Blood on Putin’s hands?
Published by The Daily Mail (18th July 2014)
The world may have averted its gaze towards Israel and Gaza, but this week the rumbling warfare in eastern Ukraine has been erupting into something growing daily more dangerous.
Three Ukrainian planes have been reported shot down with missiles, scores of soldiers and separatist fighters killed, and an apartment block destroyed by an air strike, though it is disputed who fired the missiles that killed 11 people inside.
Meanwhile the Russian bear, still pretending to be an innocent party despite blood dripping from its paws, has begun stealthily rebuilding its forces on the border.
Now we may well have witnessed the kind of shocking event that happens when heavy armaments are placed in the hands of untrained and desperate militias. For if the Malaysian plane has been shot down by Russian separatists – and given recent events this is far from implausible – it marks an alarming escalation in a crisis many people may have thought was dribbling into a ceasefire.
Not only will those 295 people flying from Amsterdam to Kuala Lumpur be victims of a civil war that could not have had less to do with them. But they would have been slaughtered by forces armed, funded, guided and possibly trained by Russia.
Pro-Russian rebels instantly blamed the event on a ‘provocation’ by the Ukrainian military. This is the same word I’ve heard so often in recent months in Ukraine from those in thrall to the Kremlin. It was used first to justify Moscow’s illegal seizure of Crimea, then to stir up open warfare in its weary neighbouring state just as it stood on the threshold of finally shaking off the legacy of its Soviet past.
Alexander Borodai, pro-Russian separatist leader of the self-proclaimed Donetsk People’s Republic in Eastern Ukraine, said his forces did not have the means to destroy an airliner flying at an altitude of 33,000ft.
Yet it seems unlikely that Ukraine, at last run by a convincing leader with a large and genuine mandate, would have shot down a passenger jet and thus destroyed its own global reputation. Instead, one interior ministry official in Kiev said the aircraft was hit by a rocket fired from a Buk launcher.
These sophisticated weapons, launched from motorised platforms equipped with radar, were developed 35 years ago by the Soviets to destroy planes and missiles flying at up to 72,000ft – and one was seen by a Western news agency in the rebel-held eastern Ukrainian town of Snizhne earlier yesterday.
Late last month, militia members from eastern Ukraine also told Russian journalists that they had taken control of an unspecified number of these anti-aircraft weapons.
It was also reported that a second rebel leader bragged on social media about destroying another plane.
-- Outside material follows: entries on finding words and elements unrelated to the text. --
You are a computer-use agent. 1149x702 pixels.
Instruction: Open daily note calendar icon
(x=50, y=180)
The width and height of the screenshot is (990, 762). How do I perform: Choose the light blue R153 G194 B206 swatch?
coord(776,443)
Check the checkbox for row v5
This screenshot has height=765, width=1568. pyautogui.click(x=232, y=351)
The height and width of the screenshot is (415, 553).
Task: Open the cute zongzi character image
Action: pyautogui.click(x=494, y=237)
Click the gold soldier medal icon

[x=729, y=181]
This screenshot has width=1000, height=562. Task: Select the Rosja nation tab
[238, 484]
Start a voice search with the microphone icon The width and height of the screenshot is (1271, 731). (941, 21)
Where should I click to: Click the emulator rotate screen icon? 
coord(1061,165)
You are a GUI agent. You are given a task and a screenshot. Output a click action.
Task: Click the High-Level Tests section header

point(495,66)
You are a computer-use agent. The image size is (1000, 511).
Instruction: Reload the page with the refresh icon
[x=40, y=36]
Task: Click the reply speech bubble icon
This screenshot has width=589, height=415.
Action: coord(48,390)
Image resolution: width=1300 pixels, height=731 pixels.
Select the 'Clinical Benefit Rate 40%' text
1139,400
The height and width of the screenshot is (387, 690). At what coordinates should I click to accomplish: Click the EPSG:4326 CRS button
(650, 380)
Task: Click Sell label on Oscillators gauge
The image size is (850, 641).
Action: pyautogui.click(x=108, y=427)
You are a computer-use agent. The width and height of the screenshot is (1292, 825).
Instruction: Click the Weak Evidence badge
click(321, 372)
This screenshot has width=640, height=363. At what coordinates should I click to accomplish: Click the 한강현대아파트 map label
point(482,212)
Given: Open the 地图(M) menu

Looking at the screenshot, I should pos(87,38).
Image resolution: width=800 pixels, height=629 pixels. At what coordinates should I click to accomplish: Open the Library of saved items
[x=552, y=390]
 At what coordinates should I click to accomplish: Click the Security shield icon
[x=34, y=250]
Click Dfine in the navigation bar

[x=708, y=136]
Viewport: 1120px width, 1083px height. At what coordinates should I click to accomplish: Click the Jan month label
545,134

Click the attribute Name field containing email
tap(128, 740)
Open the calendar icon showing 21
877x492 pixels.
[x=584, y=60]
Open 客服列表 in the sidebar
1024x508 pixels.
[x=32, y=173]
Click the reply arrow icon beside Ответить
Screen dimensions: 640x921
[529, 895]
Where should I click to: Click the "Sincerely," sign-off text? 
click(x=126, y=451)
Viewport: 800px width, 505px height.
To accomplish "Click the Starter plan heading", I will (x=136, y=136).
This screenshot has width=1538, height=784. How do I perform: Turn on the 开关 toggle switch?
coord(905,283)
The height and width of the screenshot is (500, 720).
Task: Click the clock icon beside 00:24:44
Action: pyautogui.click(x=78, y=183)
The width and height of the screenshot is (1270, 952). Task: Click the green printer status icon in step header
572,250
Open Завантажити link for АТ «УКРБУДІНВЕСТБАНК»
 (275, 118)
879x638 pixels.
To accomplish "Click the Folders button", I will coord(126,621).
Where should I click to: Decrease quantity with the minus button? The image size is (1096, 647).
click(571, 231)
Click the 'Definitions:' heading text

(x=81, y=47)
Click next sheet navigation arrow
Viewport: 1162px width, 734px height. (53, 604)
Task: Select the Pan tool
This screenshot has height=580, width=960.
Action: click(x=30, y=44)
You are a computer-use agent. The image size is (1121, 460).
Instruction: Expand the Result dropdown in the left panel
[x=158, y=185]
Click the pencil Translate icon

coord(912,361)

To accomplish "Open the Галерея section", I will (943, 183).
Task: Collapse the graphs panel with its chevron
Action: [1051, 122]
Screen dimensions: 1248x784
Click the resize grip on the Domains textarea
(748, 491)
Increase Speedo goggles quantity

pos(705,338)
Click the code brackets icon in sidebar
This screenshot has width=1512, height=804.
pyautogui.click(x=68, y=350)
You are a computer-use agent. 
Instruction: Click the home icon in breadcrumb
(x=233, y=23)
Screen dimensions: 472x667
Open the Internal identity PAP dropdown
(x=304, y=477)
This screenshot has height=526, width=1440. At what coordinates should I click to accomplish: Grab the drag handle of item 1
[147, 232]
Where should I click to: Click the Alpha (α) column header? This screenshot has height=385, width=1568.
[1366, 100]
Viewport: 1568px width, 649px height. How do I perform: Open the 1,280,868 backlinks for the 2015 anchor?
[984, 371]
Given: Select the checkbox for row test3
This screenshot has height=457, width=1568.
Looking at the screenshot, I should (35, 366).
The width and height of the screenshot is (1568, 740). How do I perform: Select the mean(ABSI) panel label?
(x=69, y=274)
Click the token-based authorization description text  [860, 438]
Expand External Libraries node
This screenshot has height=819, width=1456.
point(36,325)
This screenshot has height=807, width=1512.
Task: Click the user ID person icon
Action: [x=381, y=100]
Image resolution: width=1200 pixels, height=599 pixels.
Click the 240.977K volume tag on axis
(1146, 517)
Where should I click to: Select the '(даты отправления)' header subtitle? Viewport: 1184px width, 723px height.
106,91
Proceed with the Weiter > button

Already this week, a Ukrainian military transporter has been downed with a missile, possibly fired from the Russian side of the Ukrainian border, along with two SU-25 fighter jets.
In recent days, Ukrainian officials have blamed Russia for assaults on their troops, alleging that one air force jet downed on Wednesday was hit by a missile fired from a Russian military aircraft.
Kiev has also accused Russian staff officers of openly taking part in military operations against their forces, while Nato said earlier this week that Moscow had boosted its forces on the border to about 12,000 troops.
General Philip Breedlove, Nato’s supreme allied commander in Europe, believes Moscow has been supplying the pro-Russian rebels with anti-aircraft weapons, and teaching them how to operate them in training sessions near the border.
All these events underline the tensions as Ukraine under its new president, Petro Poroshenko – an oligarch nicknamed the ‘Chocolate King’ after making a fortune from confectionery – seeks to quell a Russian-inspired insurgency that began four months ago.
Before yesterday’s crash, the United Nations said the conflict has caused more than 400 deaths and displaced tens of thousands of families.
The destruction of the plane could not have come at a worse moment. The rebels, forced out of their stronghold of Slavyansk, have fallen back to Donetsk, eastern Ukraine’s biggest city, and were pleading with Russian president Vladimir Putin to come to their rescue.
One Russian newspaper with strong Kremlin ties quoted official sources saying the Russian authorities were weighing up ‘retaliatory strikes’.
On Wednesday, the US showed its frustration with Moscow’s continued trouble-making by imposing a new round of sanctions. Targets include oil, gas and financial firms linked to Putin, along with eight arms manufacturers including the maker of Kalashnikov assault rifles.
Yet even while Putin spluttered with outrage in response, several of the targets of those sanctions responded by crowing that it was business as usual.
The big question is what happens if it is proved Putin’s friends in eastern Ukraine have shot down a civilian passenger jet filled with families, holidaymakers and business travellers?
Will the West finally respond with the ruthless decisiveness required to put a power-crazy president back in his box, or will they continue to allow him to sow death and destruction as he acts out his Tsarist fantasies of restoring Russian hegemony over swathes of eastern Europe?